1 Reply Latest reply on Jun 16, 2011 2:27 AM by Clebert Suconic

    Clean up on BridgeImpl

    Clebert Suconic Master

      I'm changing a bit the retry logic on the bridges...

       

       

      Instead of having failover to do it automatically, I'm changing the connection factories to try only once and having the bridge to retry in case of failures.

       

      That completely eliminated the issues we were having with locks since the message is sent inside the queue. Having the handle to perform failover was creating several issues. Besides eventual messages being lost due to delivering state and cancel not being called.

       

       

      So far it seems this is a better approach, However I have a test failure I didn't have time to finish today: OnewayTwoNodeClusterTest::testStartSourceServerBeforeTargetServer

       

       

      I have this on a branch: https://svn.jboss.org/repos/hornetq/branches/Branch_2_2_EAP_cluster_clean2/

       

       

      If Andy Taylor could take a look before I start my day

       

       

      thanks,

       

       

      Clebert

        • 1. Re: Clean up on BridgeImpl
          Clebert Suconic Master

          There's one deadlock I will have to fix:

           

           

             [junit] Java stack information for the threads listed above:

              [junit] ===================================================

              [junit] "Thread-0 (group:HornetQ-server-threads1795346247-91649332)":

              [junit]     at org.hornetq.core.server.cluster.impl.ClusterManagerImpl.removeClusterTopologyListener(ClusterManagerImpl.java:344)

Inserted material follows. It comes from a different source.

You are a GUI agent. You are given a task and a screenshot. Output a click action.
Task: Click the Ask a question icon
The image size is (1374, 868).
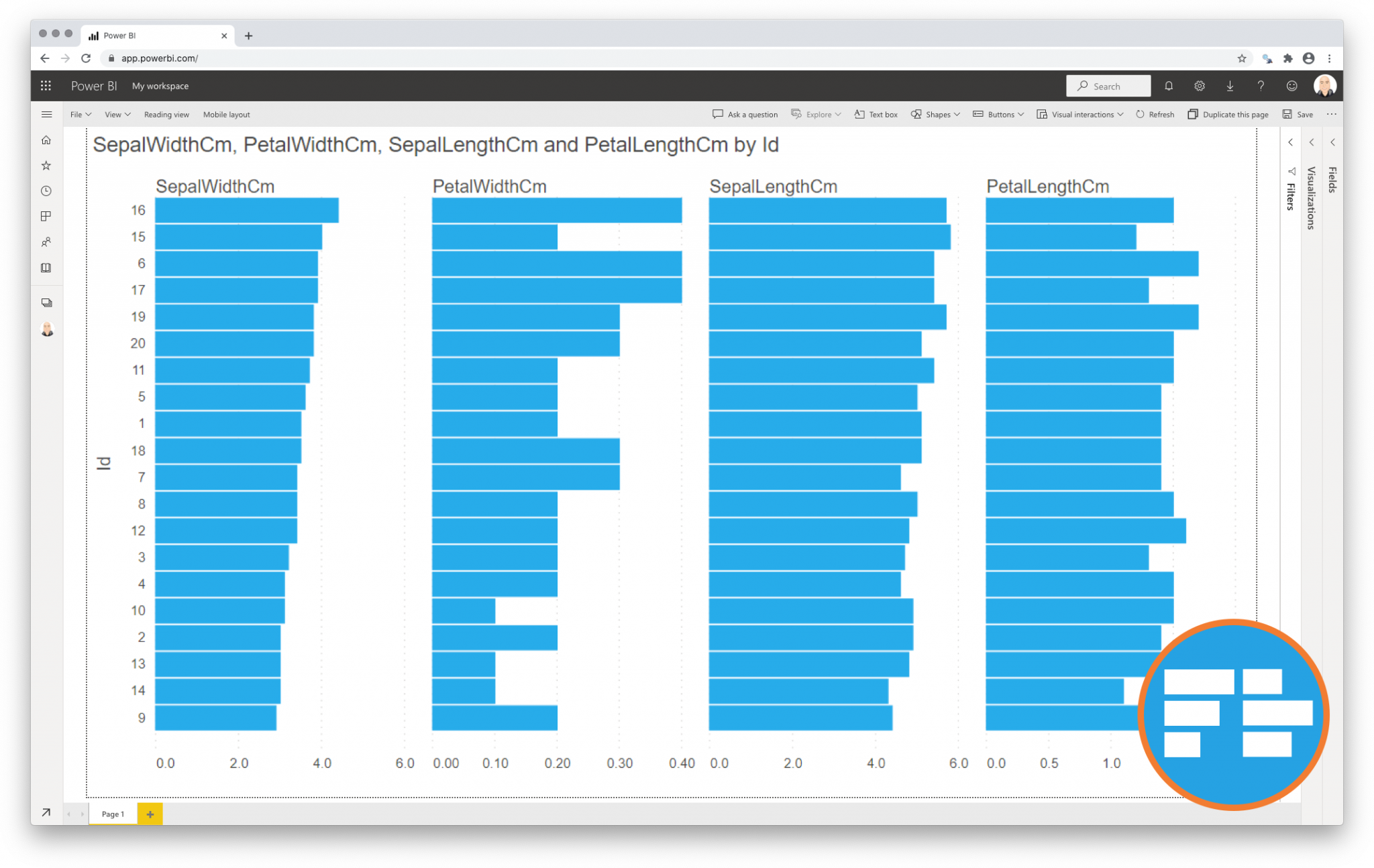pyautogui.click(x=718, y=114)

              [junit]     - waiting to lock <0x00000000ece0ed08> (a org.hornetq.core.server.cluster.impl.ClusterManagerImpl)

              [junit]     at org.hornetq.core.protocol.core.impl.CoreProtocolManager$1$2.connectionClosed(CoreProtocolManager.java:133)

              [junit]     at org.hornetq.core.protocol.core.impl.RemotingConnectionImpl.callClosingListeners(RemotingConnectionImpl.java:548)

              [junit]     at org.hornetq.core.protocol.core.impl.RemotingConnectionImpl.destroy(RemotingConnectionImpl.java:324)

              [junit]     at org.hornetq.core.remoting.server.impl.RemotingServiceImpl.connectionDestroyed(RemotingServiceImpl.java:409)

              [junit]     at org.hornetq.core.remoting.impl.invm.InVMAcceptor$Listener.connectionDestroyed(InVMAcceptor.java:233)

              [junit]     at org.hornetq.core.remoting.impl.invm.InVMConnection.close(InVMConnection.java:93)

              [junit]     - locked <0x00000000ede903c0> (a org.hornetq.core.remoting.impl.invm.InVMConnection)

              [junit]     at org.hornetq.core.remoting.impl.invm.InVMAcceptor.disconnect(InVMAcceptor.java:206)

              [junit]     at org.hornetq.core.remoting.impl.invm.InVMConnector$Listener.connectionDestroyed(InVMConnector.java:193)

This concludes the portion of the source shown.